Throughout this guide we will learn more about these files and study some of them in detail.

2.5. The most common devices

Devices, generally every peripheral attachment of a PC that is not the CPU itself, is presented to the system as an entry in the /dev directory. One of the advantages of this UNIX-way of handling devices is that neither the user nor the system has to worry much about the specification of devices.

Users that are new to Linux or UNIX in general are often overwhelmed by the amount of new names and concepts they have to learn. That is why a list of common devices is included in this introduction.

Table 3.4. Common devices

NameDevice
cdromCD drive
consoleSpecial entry for the currently used console.
cua*Serial ports
dsp*Devices for sampling and recording
fd*Entries for most kinds of floppy drives, the default is /dev/fd0, a floppy drive for 1.44 MB floppies.
hd[a-t][1-16]Standard support for IDE drives with maximum amount of partitions each.
ir*Infrared devices
isdn*Management of ISDN connections
js*Joystick(s)
lp*Printers
memMemory
midi*midi player
mixer* and musicIdealized model of a mixer (combines or adds signals)
modemModem
mouse (also msmouse, logimouse, psmouse, input/mice, psaux)All kinds of mouses
nullBottomless garbage can
par*Entries for parallel port support
pty*Pseudo terminals
radio*For Radio Amateurs (HAMs).
ram*boot device
sd*SCSI disks with their partitions
sequencerFor audio applications using the synthesizer features of the sound card (MIDI-device controller)
tty*Virtual consoles simulating vt100 terminals.
usb*USB card and scanner
video*For use with a graphics card supporting video.

2.6. The most common variable files

In the /var directory we find a set of directories for storing specific non-constant data (as opposed to the ls program or the system configuration files, which change relatively infrequently or never at all). All files that change frequently, such as log files, mailboxes, lock files, spoolers etc. are kept in a subdirectory of /var.

As a security measure these files are usually kept in separate parts from the main system files, so we can keep a close eye on them and set stricter permissions where necessary. A lot of these files also need more permissions than usual, like /var/tmp, which needs to be writable for everyone. A lot of user activity might be expected here, which might even be generated by anonymous Internet users connected to your system. This is one reason why the /var directory, including all its subdirectories, is usually on a separate partition.

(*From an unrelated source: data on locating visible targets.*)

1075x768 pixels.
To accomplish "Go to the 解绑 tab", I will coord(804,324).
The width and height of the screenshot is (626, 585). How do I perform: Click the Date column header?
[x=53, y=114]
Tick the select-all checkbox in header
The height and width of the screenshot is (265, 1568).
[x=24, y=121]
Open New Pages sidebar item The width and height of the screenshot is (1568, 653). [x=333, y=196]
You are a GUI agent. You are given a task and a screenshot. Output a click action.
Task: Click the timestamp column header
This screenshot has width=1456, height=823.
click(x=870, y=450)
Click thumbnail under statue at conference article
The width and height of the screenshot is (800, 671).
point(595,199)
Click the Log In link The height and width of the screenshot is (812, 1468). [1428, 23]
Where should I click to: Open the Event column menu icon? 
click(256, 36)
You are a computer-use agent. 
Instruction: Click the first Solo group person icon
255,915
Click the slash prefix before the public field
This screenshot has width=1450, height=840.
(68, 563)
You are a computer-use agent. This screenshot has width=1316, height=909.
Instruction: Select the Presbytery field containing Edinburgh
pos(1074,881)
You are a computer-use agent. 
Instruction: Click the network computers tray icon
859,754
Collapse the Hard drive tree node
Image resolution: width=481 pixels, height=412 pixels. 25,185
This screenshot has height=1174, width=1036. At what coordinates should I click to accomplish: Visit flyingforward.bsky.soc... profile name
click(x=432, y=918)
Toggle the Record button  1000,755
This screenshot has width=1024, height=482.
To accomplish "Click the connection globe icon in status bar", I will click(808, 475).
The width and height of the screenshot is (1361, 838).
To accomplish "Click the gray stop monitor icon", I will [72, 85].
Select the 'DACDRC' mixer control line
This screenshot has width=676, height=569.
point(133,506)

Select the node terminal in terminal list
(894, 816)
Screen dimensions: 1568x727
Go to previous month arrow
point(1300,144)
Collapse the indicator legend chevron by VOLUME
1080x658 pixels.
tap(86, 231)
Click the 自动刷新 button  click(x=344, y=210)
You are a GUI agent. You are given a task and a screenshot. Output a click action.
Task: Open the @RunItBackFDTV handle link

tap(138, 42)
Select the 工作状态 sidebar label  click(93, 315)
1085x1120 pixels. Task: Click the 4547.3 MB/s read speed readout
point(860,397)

This way, there is for instance no risk that a mail bomb, for instance, fills up the rest of the file system, containing more important data such as your programs and configuration files.

/var/tmp and /tmp

Files in /tmp can be deleted without notice, by regular system tasks or because of a system reboot. On some (customized) systems, also /var/tmp might behave unpredictably. Nevertheless, since this is not the case by default, we advise to use the /var/tmp directory for saving temporary files. When in doubt, check with your system administrator. If you manage your own system, you can be reasonably sure that this is a safe place if you did not consciously change settings on /var/tmp (as root, a normal user can not do this).

Whatever you do, try to stick to the privileges granted to a normal user - don't go saving files directly under the root (/) of the file system, don't put them in /usr or some subdirectory or in another reserved place. This pretty much limits your access to safe file systems.

One of the main security systems on a UNIX system, which is naturally implemented on every Linux machine as well, is the log-keeping facility, which logs all user actions, processes, system events etc. The configuration file of the so-called syslogdaemon determines which and how long logged information will be kept. The default location of all logs is /var/log, containing different files for access log, server logs, system messages etc.

In /var we typically find server data, which is kept here to separate it from critical data such as the server program itself and its configuration files. A typical example on Linux systems is /var/www, which contains the actual HTML pages, scripts and images that a web server offers. The FTP-tree of an FTP server (data that can be downloaded by a remote client) is also best kept in one of /var's subdirectories. Because this data is publicly accessible and often changeable by anonymous users, it is safer to keep it here, away from partitions or directories with sensitive data.

On most workstation installations, /var/spool will at least contain an at and a cron directory, containing scheduled tasks. In office environments this directory usually contains lpd as well, which holds the print queue(s) and further printer configuration files, as well as the printer log files.

On server systems we will generally find /var/spool/mail, containing incoming mails for local users, sorted in one file per user, the user's inbox. A related directory is mqueue, the spooler area for unsent mail messages. These parts of the system can be very busy on mail servers with a lot of users. News servers also use the /var/spool area because of the enormous amounts of messages they have to process.

The /var/lib/rpm directory is specific to RPM-based (RedHat Package Manager) distributions; it is where RPM package information is stored. Other package managers generally also store their data somewhere in /var.